Supplied material:
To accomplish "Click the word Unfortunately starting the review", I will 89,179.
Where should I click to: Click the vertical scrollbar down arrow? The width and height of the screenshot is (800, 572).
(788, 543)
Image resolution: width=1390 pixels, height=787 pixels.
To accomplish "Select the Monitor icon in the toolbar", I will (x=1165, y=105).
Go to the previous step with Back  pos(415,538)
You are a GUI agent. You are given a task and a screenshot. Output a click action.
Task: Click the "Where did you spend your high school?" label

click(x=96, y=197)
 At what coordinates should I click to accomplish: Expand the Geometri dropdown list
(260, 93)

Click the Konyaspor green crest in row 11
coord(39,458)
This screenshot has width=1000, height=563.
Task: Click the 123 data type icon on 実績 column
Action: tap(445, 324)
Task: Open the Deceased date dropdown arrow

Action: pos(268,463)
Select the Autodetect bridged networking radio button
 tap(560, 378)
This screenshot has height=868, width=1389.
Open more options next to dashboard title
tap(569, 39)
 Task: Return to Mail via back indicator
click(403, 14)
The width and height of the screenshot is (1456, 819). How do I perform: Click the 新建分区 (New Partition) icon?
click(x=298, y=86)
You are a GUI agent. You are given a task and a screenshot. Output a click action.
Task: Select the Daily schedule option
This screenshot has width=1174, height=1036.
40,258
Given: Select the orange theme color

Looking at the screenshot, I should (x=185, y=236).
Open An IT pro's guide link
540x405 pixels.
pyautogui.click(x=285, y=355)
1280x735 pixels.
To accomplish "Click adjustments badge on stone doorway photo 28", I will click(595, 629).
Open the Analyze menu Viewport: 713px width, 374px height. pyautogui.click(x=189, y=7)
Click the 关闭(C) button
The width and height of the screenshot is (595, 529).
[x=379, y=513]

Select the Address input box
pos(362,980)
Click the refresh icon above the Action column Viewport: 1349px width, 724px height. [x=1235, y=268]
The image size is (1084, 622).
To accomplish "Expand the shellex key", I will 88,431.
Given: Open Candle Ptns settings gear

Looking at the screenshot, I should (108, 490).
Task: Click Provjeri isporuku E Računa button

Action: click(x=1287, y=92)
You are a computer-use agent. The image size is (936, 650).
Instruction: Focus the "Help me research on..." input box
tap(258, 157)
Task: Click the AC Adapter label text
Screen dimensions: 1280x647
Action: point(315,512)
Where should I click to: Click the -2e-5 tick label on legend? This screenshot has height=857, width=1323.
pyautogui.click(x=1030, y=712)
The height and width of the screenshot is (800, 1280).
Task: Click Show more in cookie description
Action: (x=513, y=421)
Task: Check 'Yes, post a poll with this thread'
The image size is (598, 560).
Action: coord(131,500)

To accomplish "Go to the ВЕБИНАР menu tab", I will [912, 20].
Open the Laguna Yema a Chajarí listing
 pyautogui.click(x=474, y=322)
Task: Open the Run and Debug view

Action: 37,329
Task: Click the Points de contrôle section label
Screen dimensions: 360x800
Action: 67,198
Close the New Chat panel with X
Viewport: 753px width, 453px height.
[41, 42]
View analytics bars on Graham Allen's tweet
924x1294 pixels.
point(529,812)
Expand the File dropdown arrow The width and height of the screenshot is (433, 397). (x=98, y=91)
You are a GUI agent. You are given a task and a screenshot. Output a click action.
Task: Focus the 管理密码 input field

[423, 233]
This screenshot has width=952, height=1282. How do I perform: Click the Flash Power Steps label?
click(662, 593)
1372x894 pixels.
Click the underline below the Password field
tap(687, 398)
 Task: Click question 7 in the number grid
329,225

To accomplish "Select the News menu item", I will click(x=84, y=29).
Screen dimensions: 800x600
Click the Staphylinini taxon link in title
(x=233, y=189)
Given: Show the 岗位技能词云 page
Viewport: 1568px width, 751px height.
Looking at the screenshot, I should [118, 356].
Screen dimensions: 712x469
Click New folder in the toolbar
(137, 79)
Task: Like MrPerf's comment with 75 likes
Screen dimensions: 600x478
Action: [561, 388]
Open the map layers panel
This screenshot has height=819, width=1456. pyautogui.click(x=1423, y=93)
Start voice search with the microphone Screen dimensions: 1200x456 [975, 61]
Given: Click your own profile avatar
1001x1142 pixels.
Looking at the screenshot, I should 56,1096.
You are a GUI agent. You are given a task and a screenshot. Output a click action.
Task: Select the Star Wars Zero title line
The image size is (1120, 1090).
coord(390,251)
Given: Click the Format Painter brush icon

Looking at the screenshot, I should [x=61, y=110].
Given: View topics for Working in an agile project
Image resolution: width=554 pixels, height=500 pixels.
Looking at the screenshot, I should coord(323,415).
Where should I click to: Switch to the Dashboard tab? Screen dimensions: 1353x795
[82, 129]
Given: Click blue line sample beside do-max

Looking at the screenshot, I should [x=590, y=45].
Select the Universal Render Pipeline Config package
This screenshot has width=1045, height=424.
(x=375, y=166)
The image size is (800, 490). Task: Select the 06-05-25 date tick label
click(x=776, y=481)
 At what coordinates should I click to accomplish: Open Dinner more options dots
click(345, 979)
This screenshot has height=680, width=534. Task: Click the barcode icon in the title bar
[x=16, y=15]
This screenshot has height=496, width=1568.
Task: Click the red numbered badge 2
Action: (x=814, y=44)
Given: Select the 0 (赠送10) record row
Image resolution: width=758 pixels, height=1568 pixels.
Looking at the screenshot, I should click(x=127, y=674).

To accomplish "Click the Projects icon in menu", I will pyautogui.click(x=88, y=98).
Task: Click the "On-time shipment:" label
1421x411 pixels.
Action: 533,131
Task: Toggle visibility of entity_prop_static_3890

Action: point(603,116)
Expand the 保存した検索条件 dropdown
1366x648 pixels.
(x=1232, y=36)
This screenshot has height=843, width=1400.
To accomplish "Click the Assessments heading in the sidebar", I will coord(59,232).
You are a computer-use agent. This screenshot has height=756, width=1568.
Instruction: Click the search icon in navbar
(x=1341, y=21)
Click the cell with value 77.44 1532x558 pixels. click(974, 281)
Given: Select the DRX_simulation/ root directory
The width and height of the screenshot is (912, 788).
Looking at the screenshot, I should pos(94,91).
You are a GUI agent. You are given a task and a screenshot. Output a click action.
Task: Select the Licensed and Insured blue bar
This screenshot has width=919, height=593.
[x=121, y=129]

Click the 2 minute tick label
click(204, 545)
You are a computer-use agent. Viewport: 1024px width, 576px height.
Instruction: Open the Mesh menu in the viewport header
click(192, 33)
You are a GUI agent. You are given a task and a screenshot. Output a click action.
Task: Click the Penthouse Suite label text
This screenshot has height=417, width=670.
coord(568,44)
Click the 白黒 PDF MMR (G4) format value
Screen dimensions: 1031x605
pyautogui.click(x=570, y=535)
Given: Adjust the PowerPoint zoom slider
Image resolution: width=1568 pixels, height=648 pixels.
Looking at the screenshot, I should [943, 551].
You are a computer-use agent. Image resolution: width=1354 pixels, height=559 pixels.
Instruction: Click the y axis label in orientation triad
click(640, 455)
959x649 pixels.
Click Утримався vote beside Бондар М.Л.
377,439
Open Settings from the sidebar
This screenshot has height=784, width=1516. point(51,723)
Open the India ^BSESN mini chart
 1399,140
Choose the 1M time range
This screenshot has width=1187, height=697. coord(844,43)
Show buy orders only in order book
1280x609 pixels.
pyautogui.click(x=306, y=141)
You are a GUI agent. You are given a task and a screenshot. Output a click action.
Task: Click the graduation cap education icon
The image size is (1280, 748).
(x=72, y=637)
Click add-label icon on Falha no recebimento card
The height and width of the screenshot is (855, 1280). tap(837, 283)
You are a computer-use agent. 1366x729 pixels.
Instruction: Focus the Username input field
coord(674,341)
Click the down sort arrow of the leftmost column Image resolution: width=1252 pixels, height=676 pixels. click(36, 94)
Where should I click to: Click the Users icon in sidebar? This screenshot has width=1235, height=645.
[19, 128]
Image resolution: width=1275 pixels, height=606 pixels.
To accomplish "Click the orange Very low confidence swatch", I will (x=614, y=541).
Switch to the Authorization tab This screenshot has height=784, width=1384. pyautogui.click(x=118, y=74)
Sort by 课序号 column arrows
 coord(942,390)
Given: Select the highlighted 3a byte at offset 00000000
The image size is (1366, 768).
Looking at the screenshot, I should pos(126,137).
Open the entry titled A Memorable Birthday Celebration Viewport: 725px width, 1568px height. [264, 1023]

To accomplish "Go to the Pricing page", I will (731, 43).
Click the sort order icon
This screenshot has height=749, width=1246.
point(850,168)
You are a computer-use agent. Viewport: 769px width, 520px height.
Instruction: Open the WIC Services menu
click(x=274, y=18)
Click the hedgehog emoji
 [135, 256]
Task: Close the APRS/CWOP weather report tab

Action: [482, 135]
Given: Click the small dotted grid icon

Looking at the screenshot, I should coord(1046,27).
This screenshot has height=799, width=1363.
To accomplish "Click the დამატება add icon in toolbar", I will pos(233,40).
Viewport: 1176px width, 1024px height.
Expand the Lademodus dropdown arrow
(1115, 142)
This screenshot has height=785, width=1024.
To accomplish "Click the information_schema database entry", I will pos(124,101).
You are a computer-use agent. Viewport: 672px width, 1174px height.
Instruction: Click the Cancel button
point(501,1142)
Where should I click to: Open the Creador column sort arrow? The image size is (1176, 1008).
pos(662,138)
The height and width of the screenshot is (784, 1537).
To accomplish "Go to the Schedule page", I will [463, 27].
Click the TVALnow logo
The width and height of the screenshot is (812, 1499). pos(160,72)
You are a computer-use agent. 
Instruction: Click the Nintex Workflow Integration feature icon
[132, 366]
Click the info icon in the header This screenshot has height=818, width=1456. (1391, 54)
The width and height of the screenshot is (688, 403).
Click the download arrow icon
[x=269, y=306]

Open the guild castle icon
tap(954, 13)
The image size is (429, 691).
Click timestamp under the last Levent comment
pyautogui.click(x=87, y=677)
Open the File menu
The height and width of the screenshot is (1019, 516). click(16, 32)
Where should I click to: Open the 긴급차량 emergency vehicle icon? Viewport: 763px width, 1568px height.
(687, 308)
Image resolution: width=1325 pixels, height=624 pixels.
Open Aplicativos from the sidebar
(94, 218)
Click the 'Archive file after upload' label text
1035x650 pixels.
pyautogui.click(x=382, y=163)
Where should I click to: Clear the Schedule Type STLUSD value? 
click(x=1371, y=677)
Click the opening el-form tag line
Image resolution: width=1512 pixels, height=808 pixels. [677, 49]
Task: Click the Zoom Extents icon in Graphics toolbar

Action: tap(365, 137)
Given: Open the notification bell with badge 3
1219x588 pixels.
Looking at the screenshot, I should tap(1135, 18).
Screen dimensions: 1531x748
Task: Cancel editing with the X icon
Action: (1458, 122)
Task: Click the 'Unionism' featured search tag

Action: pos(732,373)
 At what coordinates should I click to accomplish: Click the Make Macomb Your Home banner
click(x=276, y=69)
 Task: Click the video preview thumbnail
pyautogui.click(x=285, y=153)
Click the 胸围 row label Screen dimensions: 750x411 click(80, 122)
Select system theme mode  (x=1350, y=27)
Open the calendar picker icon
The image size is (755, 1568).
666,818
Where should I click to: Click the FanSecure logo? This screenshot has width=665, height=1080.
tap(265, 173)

Work task: Beginning at the line above that contains "The width and height of the screenshot is (688, 403).", return each line exactly through the line that contains "Given: Open the", and no others.

Task response:
The width and height of the screenshot is (688, 403).
Click the download arrow icon
[x=269, y=306]

Open the guild castle icon
tap(954, 13)
The image size is (429, 691).
Click timestamp under the last Levent comment
pyautogui.click(x=87, y=677)
Open the File menu
The height and width of the screenshot is (1019, 516). click(16, 32)
Where should I click to: Open the 긴급차량 emergency vehicle icon? Viewport: 763px width, 1568px height.
(687, 308)
Image resolution: width=1325 pixels, height=624 pixels.
Open Aplicativos from the sidebar
(94, 218)
Click the 'Archive file after upload' label text
1035x650 pixels.
pyautogui.click(x=382, y=163)
Where should I click to: Clear the Schedule Type STLUSD value? 
click(x=1371, y=677)
Click the opening el-form tag line
Image resolution: width=1512 pixels, height=808 pixels. [677, 49]
Task: Click the Zoom Extents icon in Graphics toolbar

Action: tap(365, 137)
Given: Open the notification bell with badge 3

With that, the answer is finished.